Patients can already request a copy of their own paper medical record. But it’s traditionally been a time-consuming process, frequently with fees attached to discourage easy review, says Dr. Tom Delbanco, an internist at Beth Israel and a professor at Harvard Medical School. “Quite frankly, we’ve made it as difficult as possible for most patients,” he says. Delbanco is one of two principal investigators on the study of the Beth Israel patient portal, a study which provides participating patients free access to their electronic records at Beth Israel, Geisinger Health System in Danville, Pa., and Harborview Medical Center in Seattle. In all, 254 primary-care physicians at the three facilities were given the option to participate because they already had the requisite technology in place. Fewer than half of them, 114 physicians, signed on.

“The doctors who declined to participate were much more worried about the impact on their time,” says Jan Walker, a researcher, a registered nurse and the other principal investigator. “And they were less optimistic about the benefits to patients.”

The investigators have tracked feedback and other results, such as the identification of medical errors and how well patients took their medications.
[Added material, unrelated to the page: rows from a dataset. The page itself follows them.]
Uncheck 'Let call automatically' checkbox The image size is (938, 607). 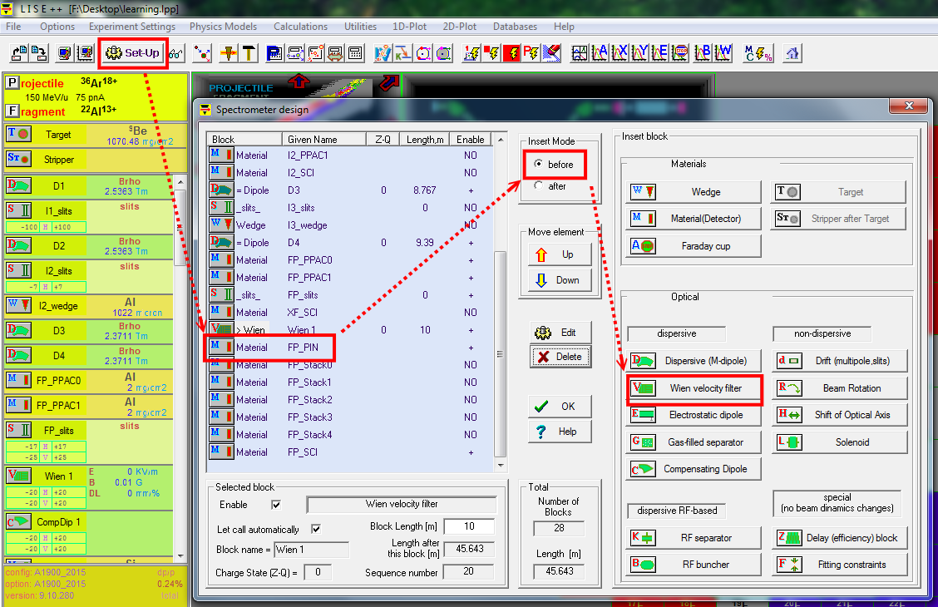pos(315,529)
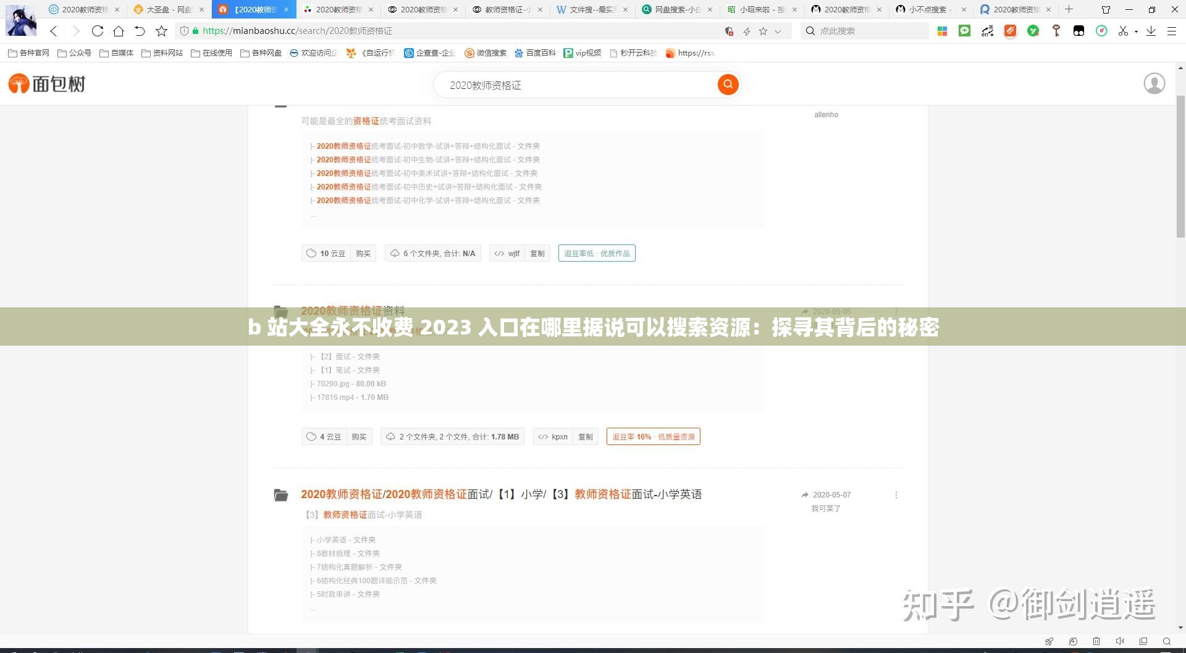1186x653 pixels.
Task: Expand the chevron next to address bar star
Action: point(778,31)
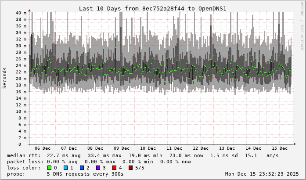Click the red loss color 4 swatch
306x180 pixels.
(x=114, y=168)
They declined to share specific numbers prior to publication of the study results but stressed that none of the participating doctors dropped out because of time demands or patient headaches. According to Delbanco, while some patients have trivial questions or corrections — for example, noting that they play baseball instead of softball — it appears that others had their questions answered or worries assuaged by checking their medical information online. And for some, sifting through their own medical record can be educational. Delbanco shares how one patient described the experience of seeing the words obese and diabetic as bracing, to say the least.

“My doctor does not confront me — he’s polite,” says Delbanco, reading the patient’s comment. “But seeing it in writing is a punch to the stomach — it makes me face reality.”

When doctors changed what they wrote, they tended toward shorter words and more educational language, Delbanco says. Personally, Delbanco no longer uses SOB — doctor lingo for “shortness of breath.” And rather than writing that a patient has heart failure, which could cause undue alarm, he might instead describe the heart as “not pumping as well as it might.”

Occasionally, though, the data dump can be confusing or misleading, acknowledges Sandman, a psychotherapist. When she initially signed on to check her blood-sugar readings, she noticed that a kidney-function result was highlighted as outside the normal range.

“I know that it [kidney function] is related to diabetes, and I thought, ‘Oh, I’m dying,’ ” Sandman recalls. It wasn’t until a subsequent doctor visit that Sandman learned that her kidney results were just fine for someone her age.